### What is needed
Give the lines again, unchanged, starting with the line containing "Switch to the Datastores tab" and ending with the last line of the data below.

Source records Start Marker

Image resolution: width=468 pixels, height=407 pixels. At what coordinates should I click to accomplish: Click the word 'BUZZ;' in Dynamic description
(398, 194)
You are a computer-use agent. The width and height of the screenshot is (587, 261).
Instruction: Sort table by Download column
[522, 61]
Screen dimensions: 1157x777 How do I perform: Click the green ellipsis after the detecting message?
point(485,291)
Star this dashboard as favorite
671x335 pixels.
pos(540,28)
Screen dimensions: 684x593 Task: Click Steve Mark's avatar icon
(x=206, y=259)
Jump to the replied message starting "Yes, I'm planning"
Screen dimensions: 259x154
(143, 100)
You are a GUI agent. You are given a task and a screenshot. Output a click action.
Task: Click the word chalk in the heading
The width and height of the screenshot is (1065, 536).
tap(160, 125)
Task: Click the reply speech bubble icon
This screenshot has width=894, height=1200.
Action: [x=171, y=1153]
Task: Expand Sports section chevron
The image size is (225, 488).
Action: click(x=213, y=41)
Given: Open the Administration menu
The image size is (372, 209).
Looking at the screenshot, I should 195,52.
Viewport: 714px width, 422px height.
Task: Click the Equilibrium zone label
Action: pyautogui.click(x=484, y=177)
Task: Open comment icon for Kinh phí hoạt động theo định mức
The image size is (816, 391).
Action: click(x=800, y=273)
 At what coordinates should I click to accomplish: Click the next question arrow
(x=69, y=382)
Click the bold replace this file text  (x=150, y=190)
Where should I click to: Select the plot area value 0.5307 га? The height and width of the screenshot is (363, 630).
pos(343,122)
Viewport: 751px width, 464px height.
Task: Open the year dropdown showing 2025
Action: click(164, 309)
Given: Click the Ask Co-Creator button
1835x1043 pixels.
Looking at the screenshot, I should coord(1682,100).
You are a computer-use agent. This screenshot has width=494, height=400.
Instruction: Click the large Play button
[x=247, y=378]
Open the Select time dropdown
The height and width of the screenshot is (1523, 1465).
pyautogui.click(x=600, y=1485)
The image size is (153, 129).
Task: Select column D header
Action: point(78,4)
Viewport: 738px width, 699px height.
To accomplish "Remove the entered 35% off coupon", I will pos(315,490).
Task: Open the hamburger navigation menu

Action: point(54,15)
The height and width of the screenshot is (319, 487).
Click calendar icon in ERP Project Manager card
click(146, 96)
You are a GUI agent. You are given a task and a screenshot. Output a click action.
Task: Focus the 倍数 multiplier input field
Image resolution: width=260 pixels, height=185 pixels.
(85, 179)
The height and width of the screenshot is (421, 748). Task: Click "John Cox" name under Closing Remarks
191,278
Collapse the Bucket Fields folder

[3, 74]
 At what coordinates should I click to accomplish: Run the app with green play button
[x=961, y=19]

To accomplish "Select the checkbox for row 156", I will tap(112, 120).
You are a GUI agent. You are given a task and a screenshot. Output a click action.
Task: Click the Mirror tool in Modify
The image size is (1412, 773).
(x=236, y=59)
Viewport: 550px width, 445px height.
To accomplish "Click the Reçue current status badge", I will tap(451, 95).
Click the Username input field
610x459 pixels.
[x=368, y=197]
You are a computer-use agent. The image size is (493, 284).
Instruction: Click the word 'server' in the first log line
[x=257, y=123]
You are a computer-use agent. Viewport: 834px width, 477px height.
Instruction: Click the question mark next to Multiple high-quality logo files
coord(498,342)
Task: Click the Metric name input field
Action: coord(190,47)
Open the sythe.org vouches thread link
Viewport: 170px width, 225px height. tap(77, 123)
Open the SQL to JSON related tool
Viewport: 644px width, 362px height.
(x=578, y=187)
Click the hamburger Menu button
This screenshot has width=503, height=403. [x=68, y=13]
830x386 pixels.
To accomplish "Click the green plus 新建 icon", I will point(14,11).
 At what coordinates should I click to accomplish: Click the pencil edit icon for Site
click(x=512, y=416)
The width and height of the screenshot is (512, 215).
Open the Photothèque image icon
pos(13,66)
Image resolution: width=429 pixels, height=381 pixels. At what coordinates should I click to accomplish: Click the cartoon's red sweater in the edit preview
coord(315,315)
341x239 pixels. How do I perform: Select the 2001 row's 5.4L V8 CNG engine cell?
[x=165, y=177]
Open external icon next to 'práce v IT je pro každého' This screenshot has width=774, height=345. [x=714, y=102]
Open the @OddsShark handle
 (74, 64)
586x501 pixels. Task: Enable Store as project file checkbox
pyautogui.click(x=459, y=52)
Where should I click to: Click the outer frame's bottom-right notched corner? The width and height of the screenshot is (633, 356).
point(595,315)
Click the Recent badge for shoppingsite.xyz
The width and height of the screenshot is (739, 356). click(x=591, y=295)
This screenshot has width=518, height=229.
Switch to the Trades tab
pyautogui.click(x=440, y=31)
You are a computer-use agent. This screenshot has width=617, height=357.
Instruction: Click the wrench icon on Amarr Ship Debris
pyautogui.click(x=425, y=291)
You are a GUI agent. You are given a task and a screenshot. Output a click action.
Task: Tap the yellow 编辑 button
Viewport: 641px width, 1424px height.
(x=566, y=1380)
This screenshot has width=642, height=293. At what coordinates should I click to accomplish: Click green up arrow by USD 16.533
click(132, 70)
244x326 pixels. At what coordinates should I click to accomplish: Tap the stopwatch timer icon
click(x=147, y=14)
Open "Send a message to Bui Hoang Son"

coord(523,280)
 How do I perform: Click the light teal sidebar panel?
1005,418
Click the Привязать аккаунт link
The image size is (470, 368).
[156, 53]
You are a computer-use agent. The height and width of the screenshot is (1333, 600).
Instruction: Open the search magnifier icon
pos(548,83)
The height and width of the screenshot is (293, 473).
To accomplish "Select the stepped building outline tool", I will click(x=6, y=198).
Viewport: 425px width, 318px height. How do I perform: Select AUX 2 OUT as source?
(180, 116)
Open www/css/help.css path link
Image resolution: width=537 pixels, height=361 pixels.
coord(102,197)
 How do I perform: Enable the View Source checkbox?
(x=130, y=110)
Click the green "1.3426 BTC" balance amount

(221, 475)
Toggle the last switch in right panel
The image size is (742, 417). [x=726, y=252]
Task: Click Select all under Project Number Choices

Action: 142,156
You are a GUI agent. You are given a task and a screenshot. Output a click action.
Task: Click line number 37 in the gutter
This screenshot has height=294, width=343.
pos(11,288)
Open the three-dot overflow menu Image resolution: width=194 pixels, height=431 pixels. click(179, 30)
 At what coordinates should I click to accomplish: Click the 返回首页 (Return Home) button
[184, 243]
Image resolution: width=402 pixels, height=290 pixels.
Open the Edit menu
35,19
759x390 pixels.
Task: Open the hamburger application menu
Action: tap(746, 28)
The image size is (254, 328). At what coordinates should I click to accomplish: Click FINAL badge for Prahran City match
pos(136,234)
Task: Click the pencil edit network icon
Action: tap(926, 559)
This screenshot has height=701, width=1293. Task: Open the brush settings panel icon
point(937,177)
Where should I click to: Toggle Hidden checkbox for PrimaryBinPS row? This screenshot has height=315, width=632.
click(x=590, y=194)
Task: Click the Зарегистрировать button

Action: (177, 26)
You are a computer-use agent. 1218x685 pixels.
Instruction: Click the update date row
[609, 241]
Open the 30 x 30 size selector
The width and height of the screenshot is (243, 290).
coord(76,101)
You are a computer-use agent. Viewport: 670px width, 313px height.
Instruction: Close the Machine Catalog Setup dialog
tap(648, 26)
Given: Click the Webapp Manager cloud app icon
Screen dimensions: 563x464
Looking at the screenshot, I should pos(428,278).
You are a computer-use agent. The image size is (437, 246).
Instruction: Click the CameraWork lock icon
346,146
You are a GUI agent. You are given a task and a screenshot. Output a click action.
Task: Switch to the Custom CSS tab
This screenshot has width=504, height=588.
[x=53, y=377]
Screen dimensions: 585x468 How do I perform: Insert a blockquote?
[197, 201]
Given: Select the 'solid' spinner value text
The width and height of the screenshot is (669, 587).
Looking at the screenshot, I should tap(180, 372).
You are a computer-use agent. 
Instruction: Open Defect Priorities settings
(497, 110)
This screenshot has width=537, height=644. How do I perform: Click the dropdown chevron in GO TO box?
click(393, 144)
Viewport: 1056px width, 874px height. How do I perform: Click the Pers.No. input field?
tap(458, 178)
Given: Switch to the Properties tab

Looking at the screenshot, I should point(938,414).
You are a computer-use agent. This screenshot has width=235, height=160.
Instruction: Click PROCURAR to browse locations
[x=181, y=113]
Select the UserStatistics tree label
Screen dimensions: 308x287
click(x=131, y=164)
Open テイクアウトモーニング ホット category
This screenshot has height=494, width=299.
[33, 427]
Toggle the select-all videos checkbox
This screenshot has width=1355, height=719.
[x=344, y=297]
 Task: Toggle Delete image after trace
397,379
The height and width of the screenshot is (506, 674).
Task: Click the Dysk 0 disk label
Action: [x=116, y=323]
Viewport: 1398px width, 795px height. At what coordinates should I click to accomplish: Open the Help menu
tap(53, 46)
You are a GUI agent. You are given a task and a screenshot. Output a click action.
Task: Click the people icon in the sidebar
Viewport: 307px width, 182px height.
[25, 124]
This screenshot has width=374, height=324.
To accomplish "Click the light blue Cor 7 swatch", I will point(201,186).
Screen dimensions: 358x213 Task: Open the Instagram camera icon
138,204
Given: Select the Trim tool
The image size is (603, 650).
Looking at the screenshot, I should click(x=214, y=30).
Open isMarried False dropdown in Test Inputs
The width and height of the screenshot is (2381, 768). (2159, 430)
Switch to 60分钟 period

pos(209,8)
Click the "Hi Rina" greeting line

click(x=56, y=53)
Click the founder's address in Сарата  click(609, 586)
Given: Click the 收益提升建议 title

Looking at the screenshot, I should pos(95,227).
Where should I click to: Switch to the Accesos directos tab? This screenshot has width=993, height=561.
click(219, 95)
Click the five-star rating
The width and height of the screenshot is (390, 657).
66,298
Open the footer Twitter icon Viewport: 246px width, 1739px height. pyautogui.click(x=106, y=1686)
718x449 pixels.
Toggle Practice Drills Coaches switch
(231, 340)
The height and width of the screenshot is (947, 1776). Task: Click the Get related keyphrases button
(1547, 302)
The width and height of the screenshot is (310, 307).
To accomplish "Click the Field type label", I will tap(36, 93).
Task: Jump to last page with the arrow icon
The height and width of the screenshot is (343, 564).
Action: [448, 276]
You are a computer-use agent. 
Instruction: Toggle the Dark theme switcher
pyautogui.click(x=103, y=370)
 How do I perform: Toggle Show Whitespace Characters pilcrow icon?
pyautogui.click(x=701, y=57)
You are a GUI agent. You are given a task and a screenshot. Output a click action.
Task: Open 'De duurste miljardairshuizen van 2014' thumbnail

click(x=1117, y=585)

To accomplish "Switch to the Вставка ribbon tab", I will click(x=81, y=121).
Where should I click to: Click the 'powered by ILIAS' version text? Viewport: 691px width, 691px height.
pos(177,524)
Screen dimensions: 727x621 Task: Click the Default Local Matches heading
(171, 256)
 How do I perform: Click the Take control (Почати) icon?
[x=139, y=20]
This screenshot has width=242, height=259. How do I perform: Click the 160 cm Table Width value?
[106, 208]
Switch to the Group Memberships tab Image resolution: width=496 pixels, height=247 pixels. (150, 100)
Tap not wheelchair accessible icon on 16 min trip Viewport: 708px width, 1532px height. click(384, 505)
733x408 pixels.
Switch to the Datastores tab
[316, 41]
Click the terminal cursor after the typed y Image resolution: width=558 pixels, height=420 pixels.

Source records End Marker

### Answer box
Switch to the Datastores tab
[316, 41]
Click the terminal cursor after the typed y Image resolution: width=558 pixels, height=420 pixels.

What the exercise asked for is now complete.